L’atelier de renforcement des capacités dédié aux journalistes africains portant sur les relations Afrique-Chine à l’ère des recompositions géopolitiques mondiales, a débuté hier mardi 24 mars à Dakar au Sénégal. Les participants pourront, au cours de ces trois jours de formation, bénéficié des panels des éminents intervenants mais également des moments d’échange dans des groupes de travail.
A l’ouverture de l’atelier, le professeur Cherif Salif Sy, économiste-politiste, directeur du Forum du Tiers-monde, a partagé avec les participants son intervention axé sur le diagnostic géopolitique et enjeux stratégiques des relations Afrique-chine sur un monde en mutation. Il a rappelé la manière dont la Chine a commencé son développement et s’est ouvert au monde. Et le modèle chinois s’est posé comme une alternative au paradigme post-colonial pour les pays africains.
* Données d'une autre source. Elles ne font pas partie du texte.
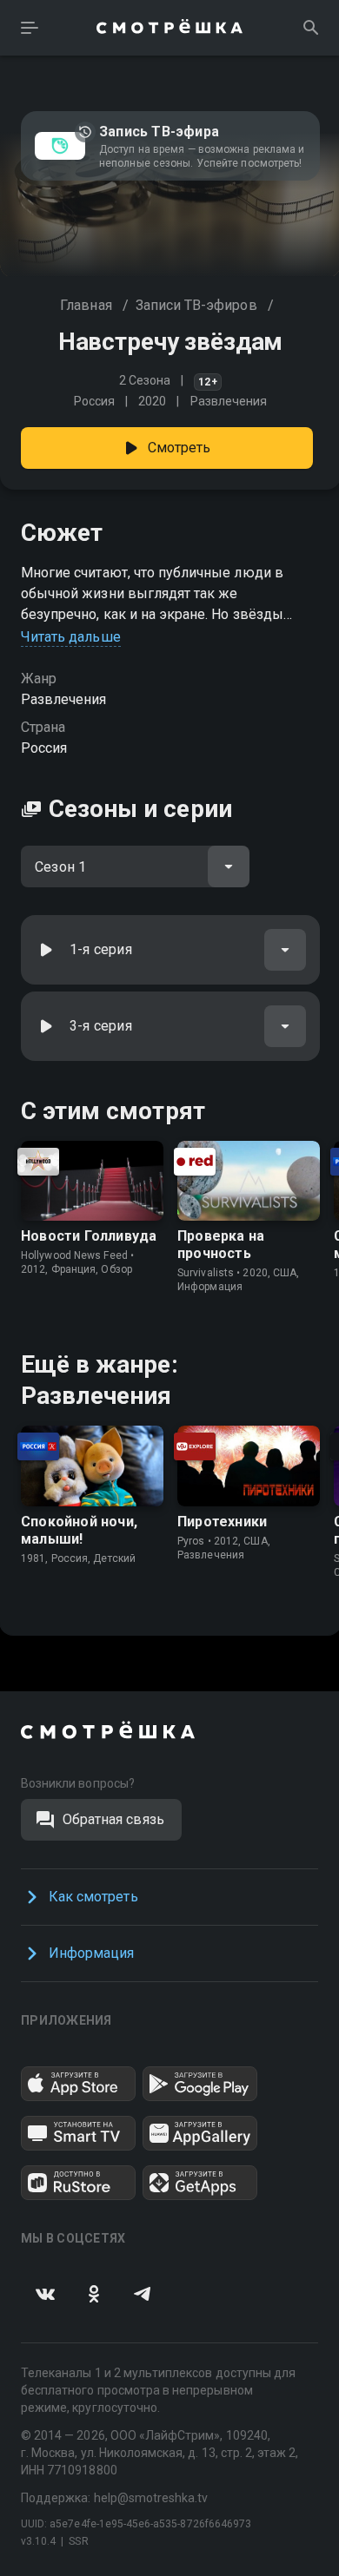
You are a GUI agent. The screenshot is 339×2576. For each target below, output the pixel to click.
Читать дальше (71, 637)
En effet, la Chine n’ayant jamais colonisé d’autres pays a soutenu l’Afrique dans sa lutte de l’antiimpérialisme à travers le traité de Bandung une relation profonde entre l’Afrique et l’Asie est née. Des nations libres de toute tutelle politique, militaire et économique entre deux blocs. Au fil des années, le partenariat sino-africain a muté, de l’idéologie antiimpérialiste au pragmatisme transactionnel. Dans cette relation de partenariat, la Chine se rapproche de l’Afrique avec le Forum sur la coopération sino-africaine (Focac), qui donne lieu a un commerce bilatéral. Un commerce de plus au moins 348 milliards de dollars en 2025 mais un déficit de 102 milliards de dollars.
Dans sa présentation, l’intervenant a fait savoir que le modèle chinois est axé sur différents points. La Chine fonctionne de manière centralisée, elle réussit à planifier le développement industriel à long terme et n’impose pas une prospérité avec des conditions. « La Chine offre un paradigme alternatif au dogme libéral, sans être un modèle à copier » explique le professeur Cherif Salif.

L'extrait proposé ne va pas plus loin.